But more than just an individual artist, Glick also creates spaces for others to create in. He first came to prominence in the eastern states with the Glick International Collection, a purely fabricated international collection along with fictional artists and writers. Following that, he established a colleague Marco Marcon a residency program in a small wheat town in the middle of nowhere – Kellerberin. I guess while so many artists on the west coast (and east coast) of Australia are striving to be somewhere (i.e., Venice or New York), Glick is attracted to the nowhere places. There it’s possible to construct something new.

I’ve never connected Rodney with craft before, but his most recent series has strong relevance to new practices involving collaboration with traditional artisans.

Rodney Glick is one of an increasing number of artists working with Indonesian artisans, particularly wood carvers. For a recent Perth exhibition, Rodney commissioned a Balinese wood carver Made Leno from Kemenuh south of Ubud. He asked Made Leno to carve a life-size version of the multi-armed Hindu god, but based on likeness of Western figures, including himself. This involved quite a technical leap, as traditionally these statues had been made only of iconic divine figures. There was quite prolonged and open negotiation about price and cultural sensitivity, and with time a beautiful carved figure began to emerge.

Glick was concerned that these works would be seen as disrespectful. However, when he inquired about this, he was surprised to see how warmly they were received: ‘While the sculptures do show Western people in poses that suggest Hindu gods, or in one case Buddha, they have been generally seen in Bali not as suggesting that their gods have been belittled, but rather as suggesting a divine presence that is in everyone and that links all humanity.’
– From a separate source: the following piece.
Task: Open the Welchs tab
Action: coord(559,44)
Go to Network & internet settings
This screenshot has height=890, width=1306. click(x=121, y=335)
Made Leno negotiates with Chris Hill about the carving job

Made Leno negotiates with Chris Hill about the carving job

Second time around, Made Leno works with a written contract - much better

Second time around, Made Leno works with a written contract - much better

But there was one problem – though it was more a result of the work’s positive reception, than any complaint. A nearby stone carver started also to make likenesses. Local Balinese soon started to inquire whether they could have statues made of their family in this manner. Rodney became concerned about this. According to his collaborator Chris Hill, ‘We have talked to the carver about this and he accepts our point of view that Rodney should retain some control over works done according to his idea, not because he wanted some financial reward but to protect the integrity of the concept.’ They cited the uncontrolled production of Australian Aboriginal artefacts in Bali as a sign of how copying can get out of hand.

Rodney is not dogmatic about this control. He has become involved in many other projects in Bali. As well as showing the work locally, he has helped start up valuable agricultural projects.
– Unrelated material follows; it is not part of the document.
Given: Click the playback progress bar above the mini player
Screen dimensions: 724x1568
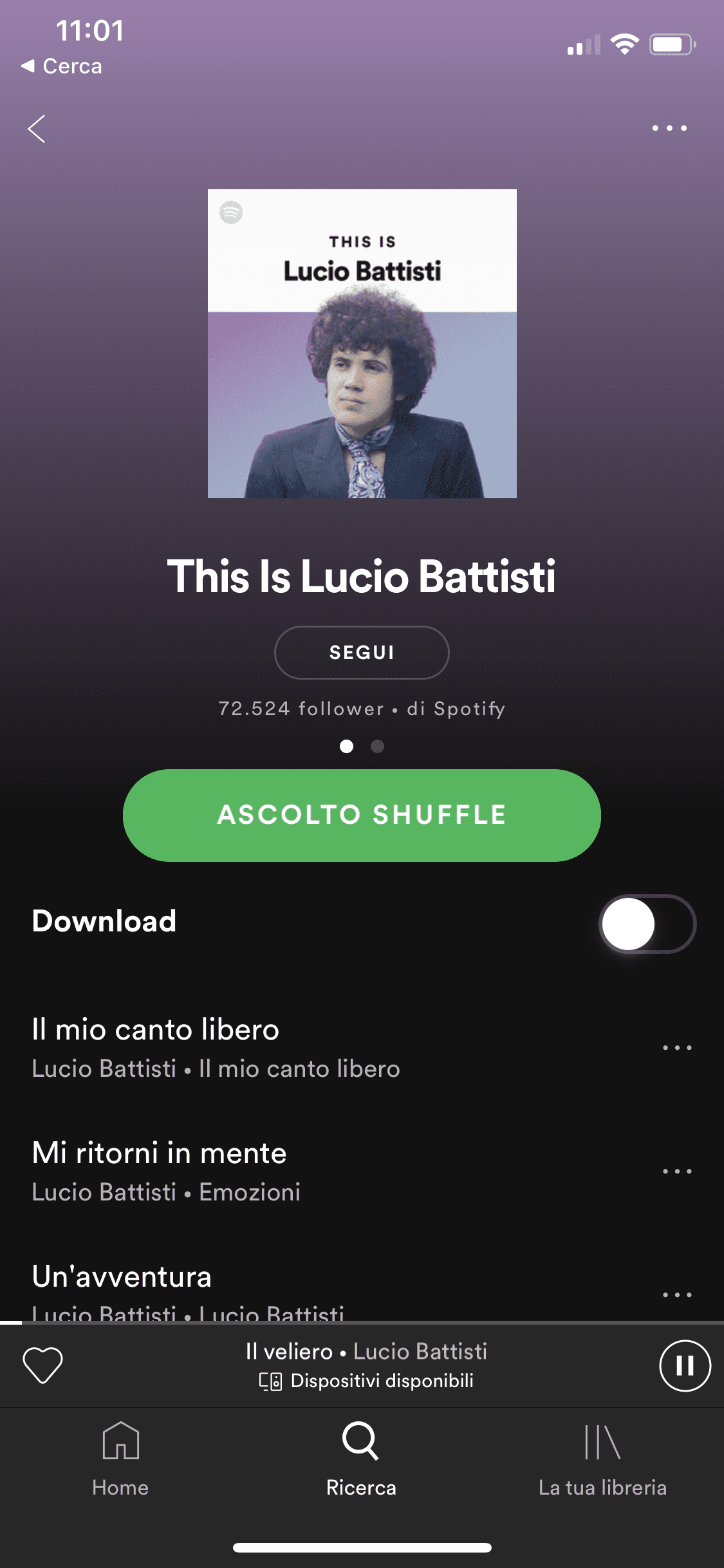Looking at the screenshot, I should point(362,1322).
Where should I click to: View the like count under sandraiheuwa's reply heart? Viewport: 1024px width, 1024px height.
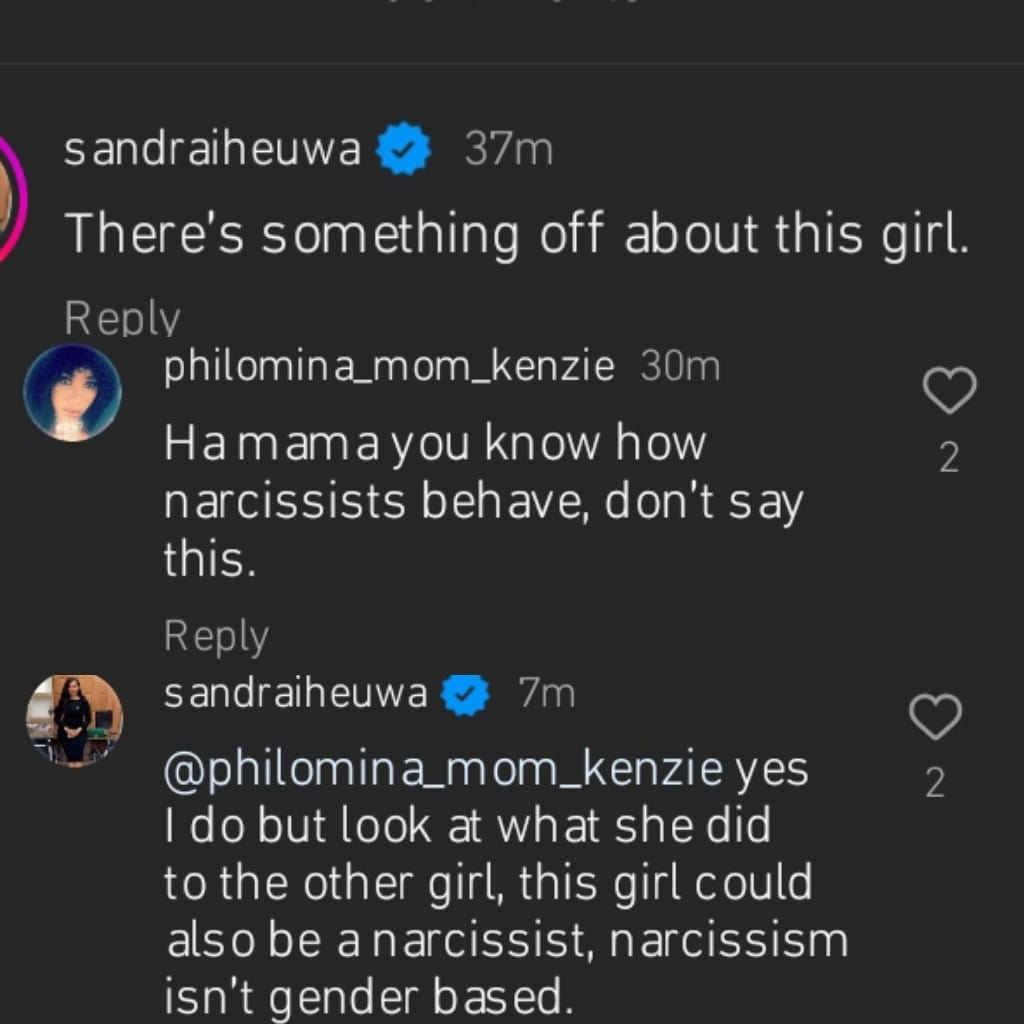(x=934, y=783)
But this case does reveal a contradiction between the Balinese and Western creative economies. Artists like Rodney are attracted to Indonesia partly because of the ease with which it is possible to get things done. Artisanship there doesn’t come with legal strings attached: no contracts are necessary – it’s a personal thing . Yet taken to its limit, such a system can undermine the Western creative economy that artists like Rodney depend on. If the market is flooded with imitations of his work, then the one-off art works are in danger of losing value.

These figures formed a series called 'Everyone' that were included in the God-Favoured exhibition at Lawrence Wilson Gallery.

These figures formed a series called 'Everyone' that were included in the God-Favoured exhibition at Lawrence Wilson Gallery.

Rodney has to survive as an artist too. He’s one of Australia’s most creative and interesting artists, but he’s certainly not wealthy.

So what’s the ethical course of action here? Does Rodney have the right to prevent unauthorised use of his idea? In China, manufacturers can offer discount rates to produce branded goods because they get tooled up then to produce cheap imitations free of royalties. This proves unsustainable – in the end, everyone loses.

In addition, where do we place Glick’s work in agricultural development? Is that just a side effect resulting from his human response to the world he discovered. While Glick would most likely dismiss this as just his own personal intervention, is it possible to see this contribution as integral to his work, in the same way that we might see the Fair Trade label as part of the experience of eating the chocolate inside its wrapping?

I guess that we ask all these questions is part of the value of Rodney’s work. It’s an open dialogue at the moment. Lena Mado has been commissioned for a new series of works. Something’s working.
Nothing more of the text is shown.